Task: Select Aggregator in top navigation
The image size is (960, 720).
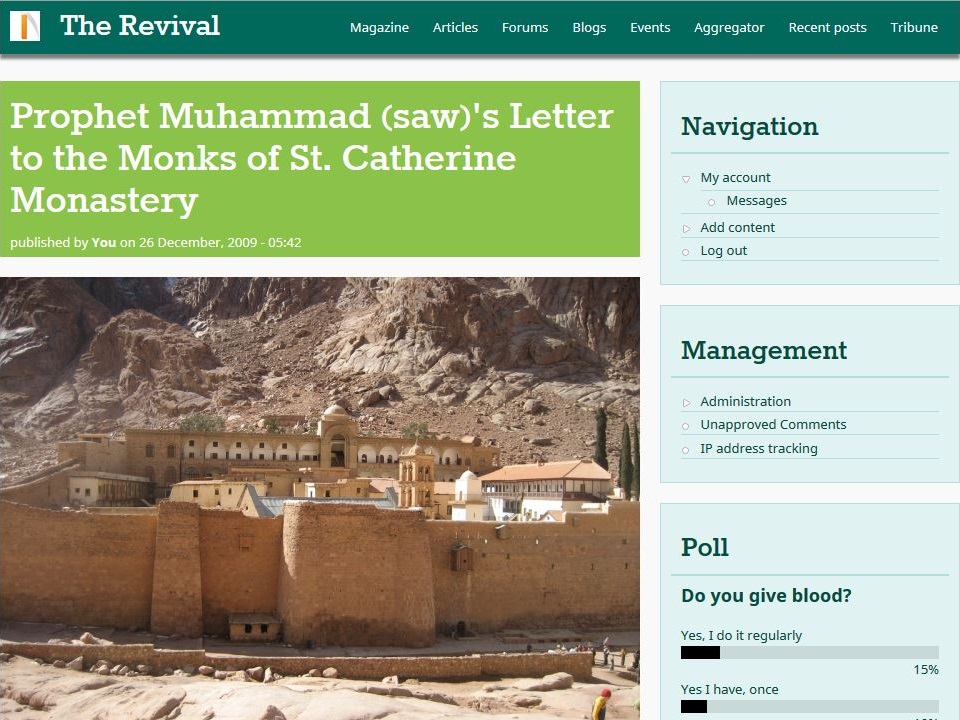Action: (729, 28)
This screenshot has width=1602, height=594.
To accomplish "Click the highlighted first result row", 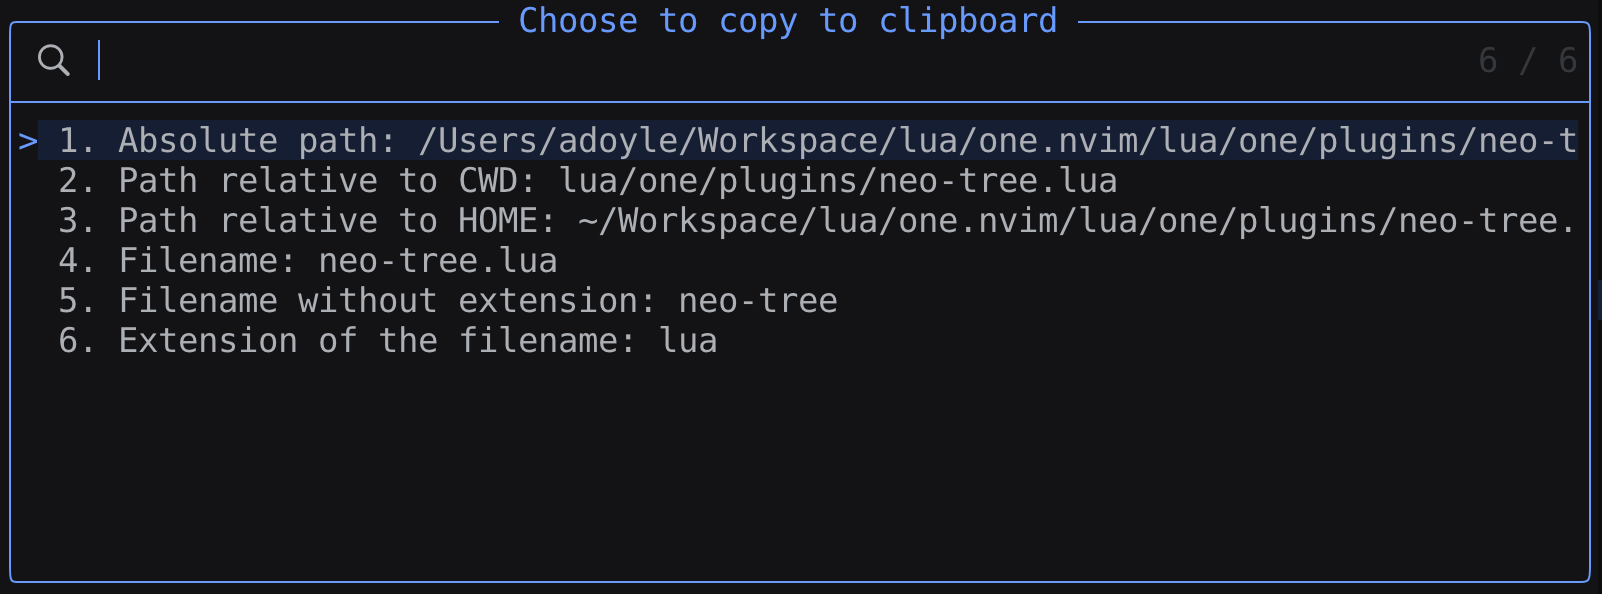I will tap(700, 140).
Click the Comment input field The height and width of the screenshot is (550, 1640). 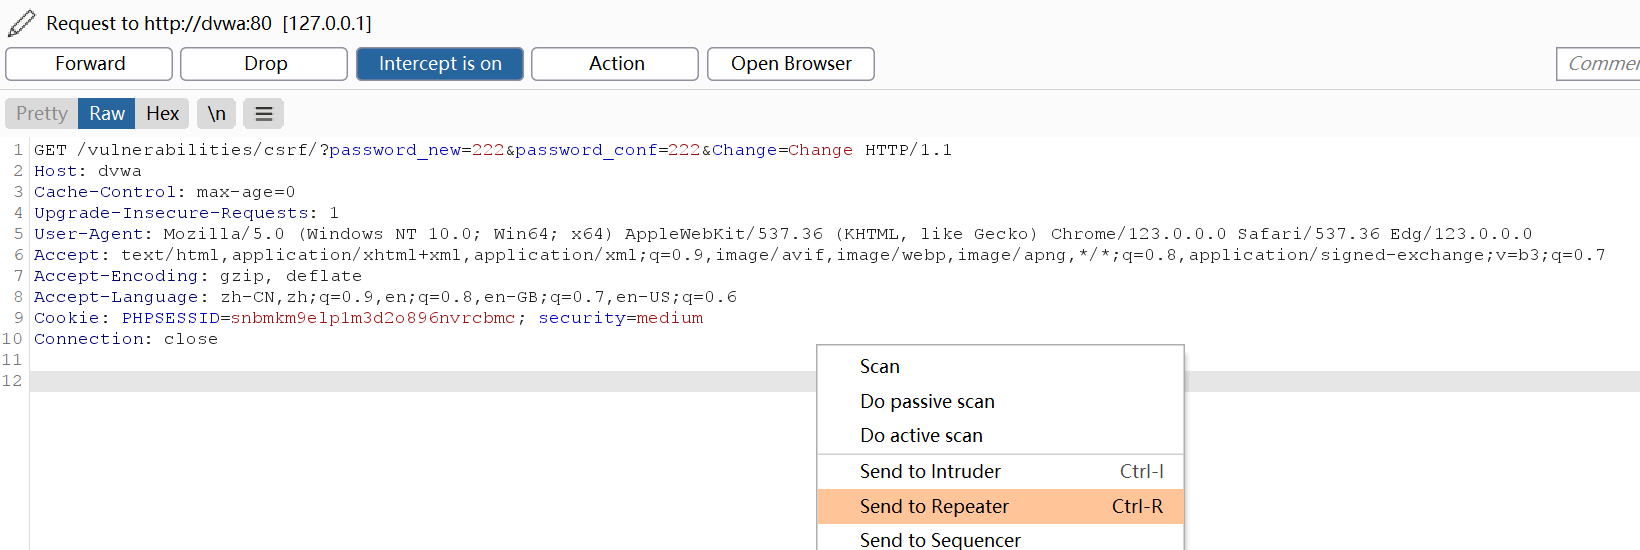click(1600, 64)
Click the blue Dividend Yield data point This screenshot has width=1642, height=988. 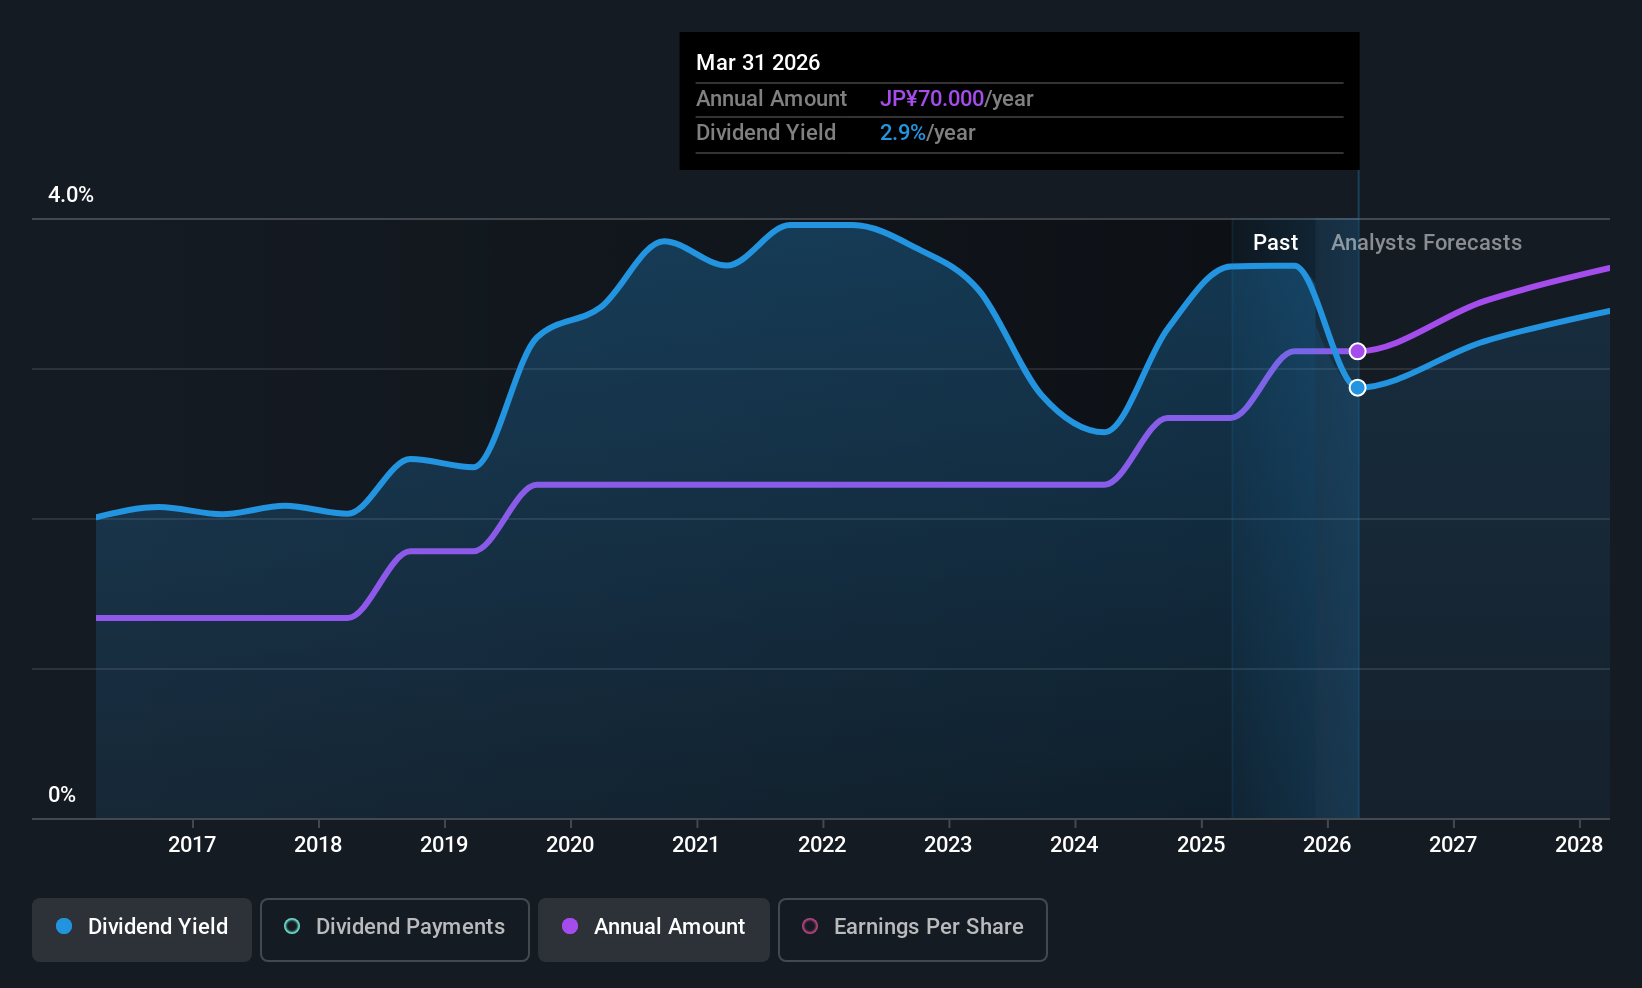point(1357,387)
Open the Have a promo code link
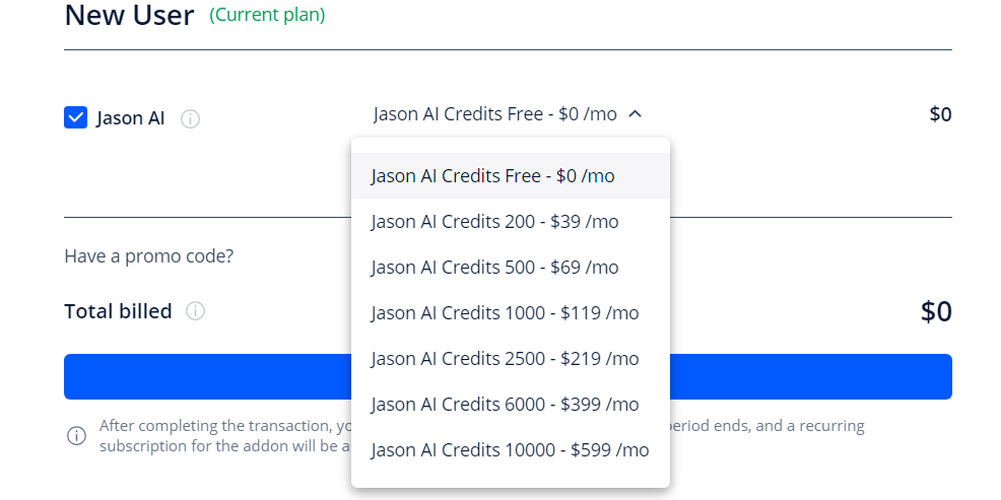The width and height of the screenshot is (1001, 500). [x=149, y=256]
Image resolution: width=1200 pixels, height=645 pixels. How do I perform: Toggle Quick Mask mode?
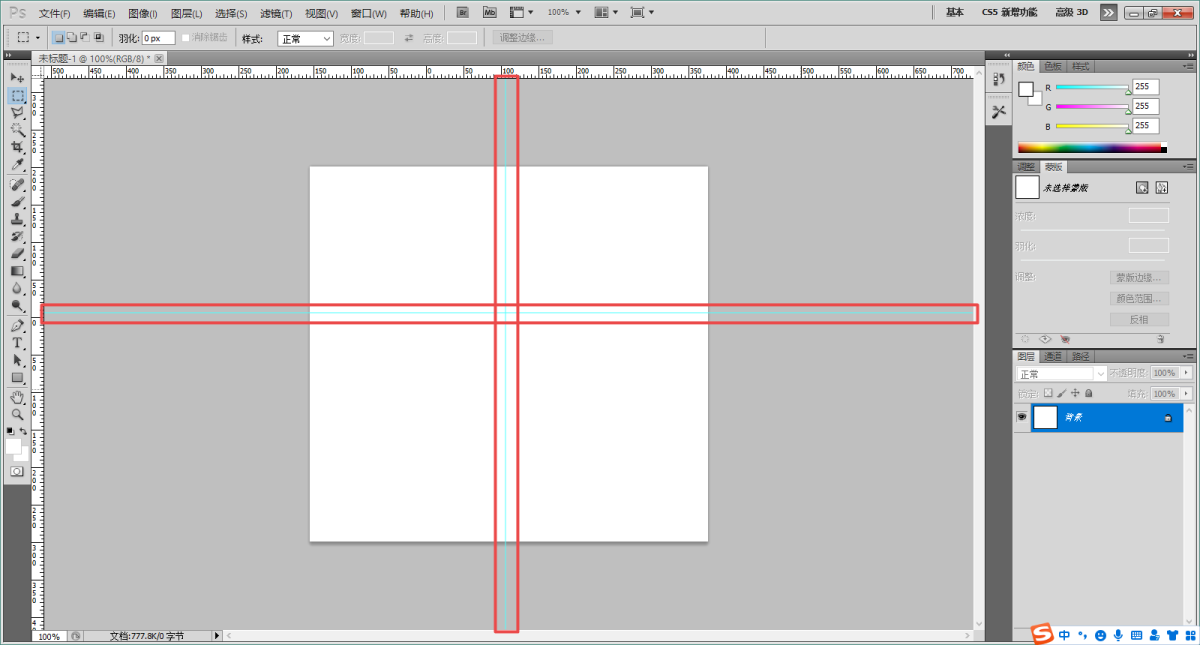coord(17,471)
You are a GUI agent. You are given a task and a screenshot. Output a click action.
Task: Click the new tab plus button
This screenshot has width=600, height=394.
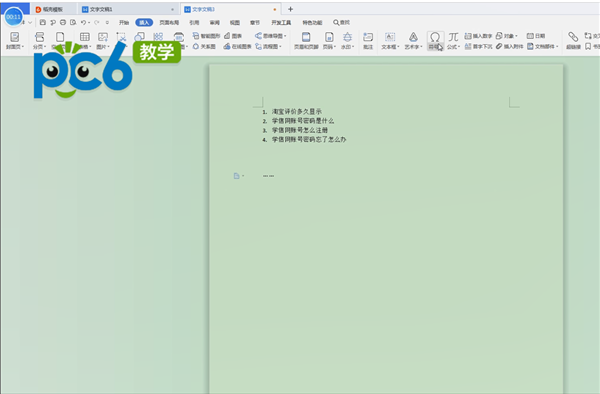(x=290, y=9)
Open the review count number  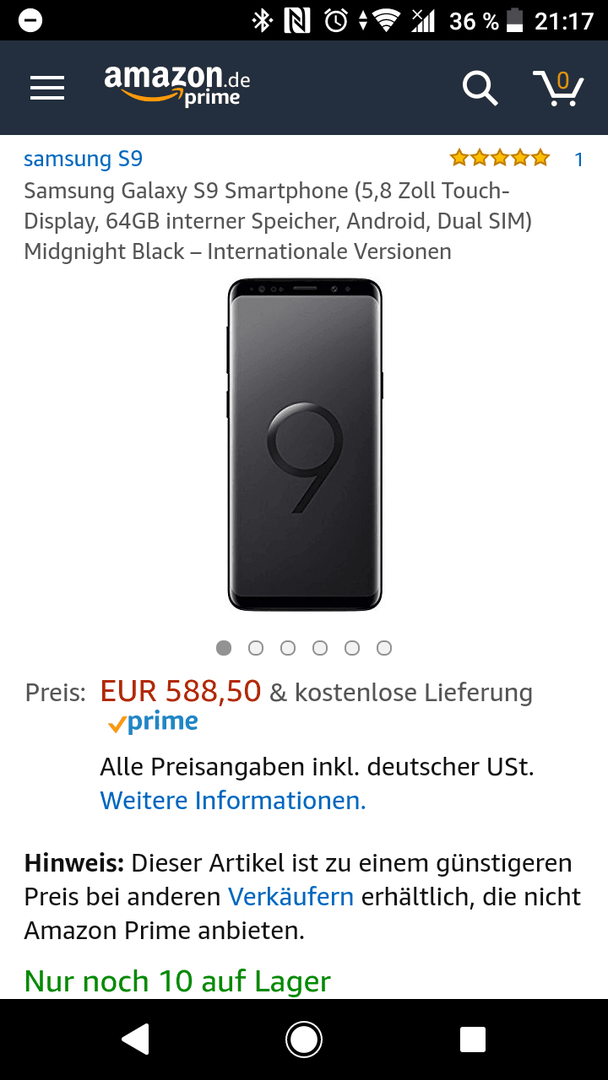pyautogui.click(x=578, y=159)
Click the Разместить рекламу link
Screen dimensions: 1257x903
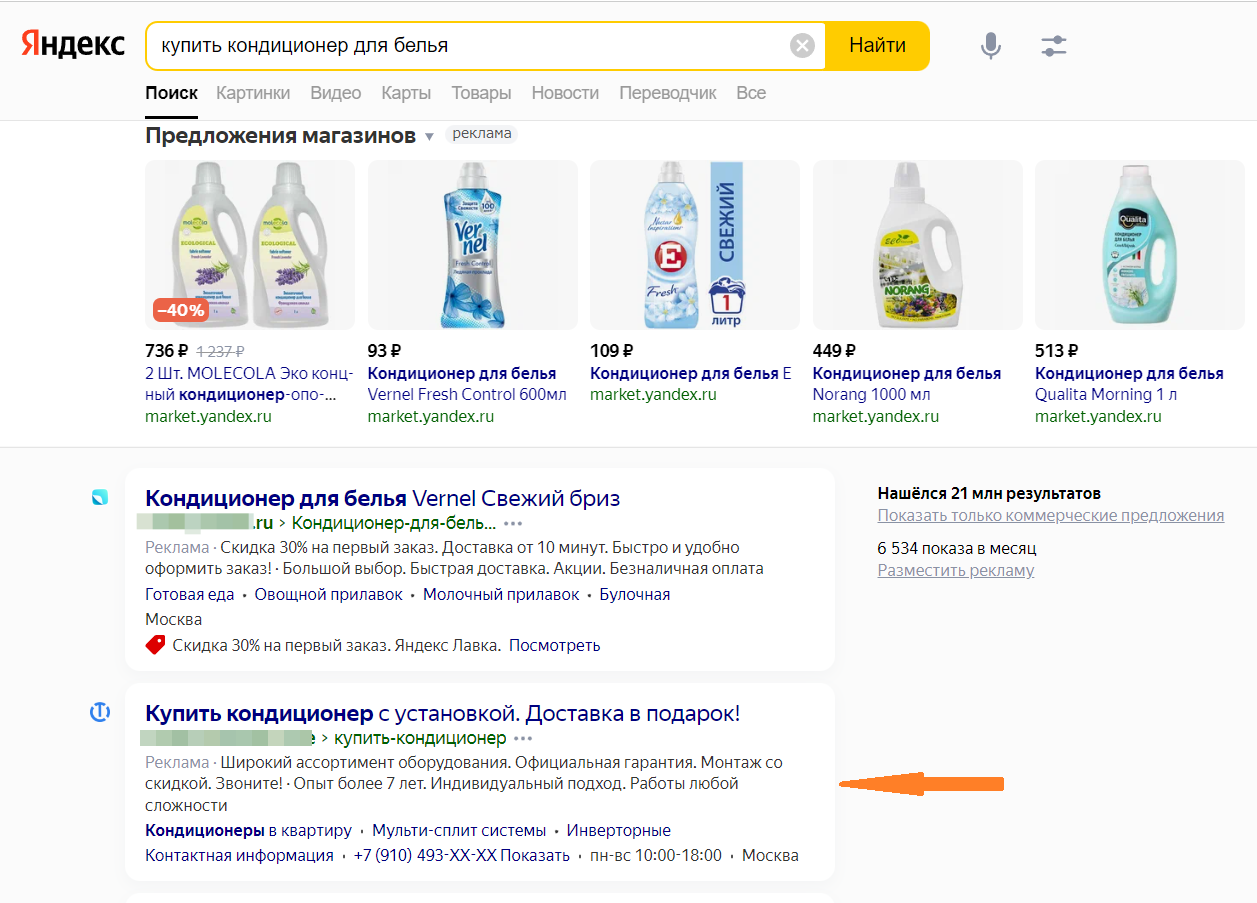tap(955, 570)
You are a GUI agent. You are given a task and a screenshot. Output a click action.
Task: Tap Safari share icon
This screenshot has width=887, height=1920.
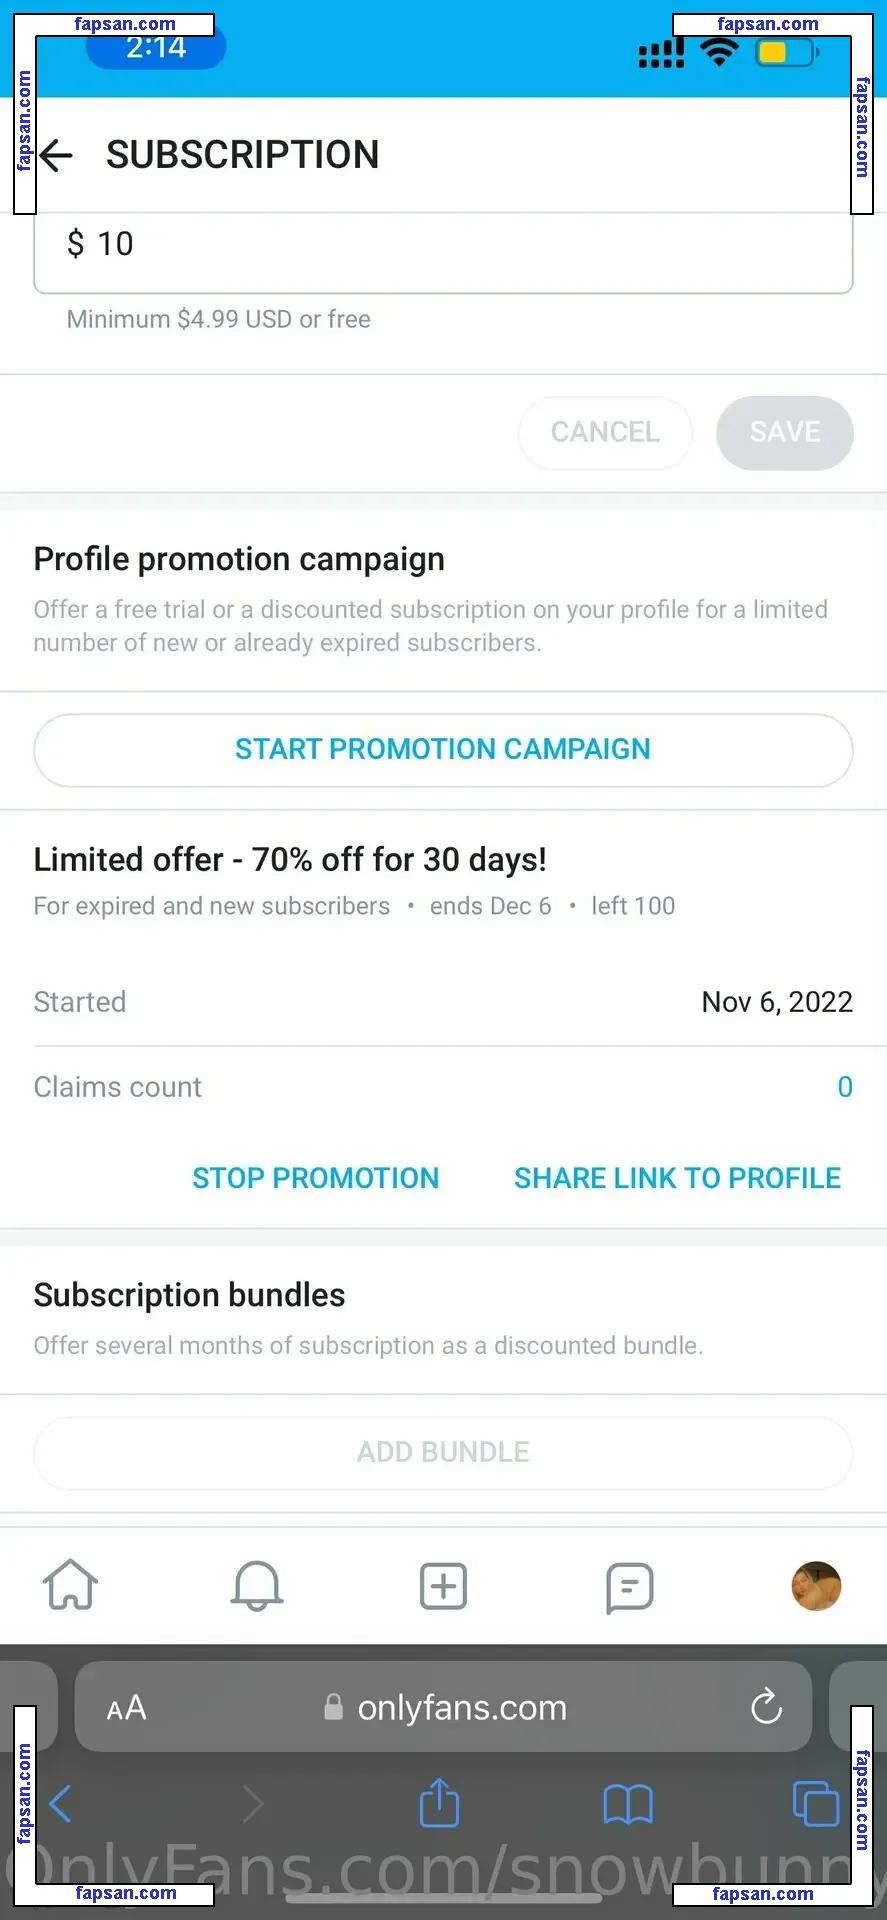coord(439,1802)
=====
• What you have to do: Write out exactly the lines from the one containing "Screen dimensions: 1257x903" through the last line of the records above, both ends included, and leave out any pictures.

• Answer to the exercise:
Screen dimensions: 1257x903
tap(955, 570)
You are a GUI agent. You are given a task and a screenshot. Output a click action.
Task: Tap Safari share icon
This screenshot has width=887, height=1920.
coord(439,1802)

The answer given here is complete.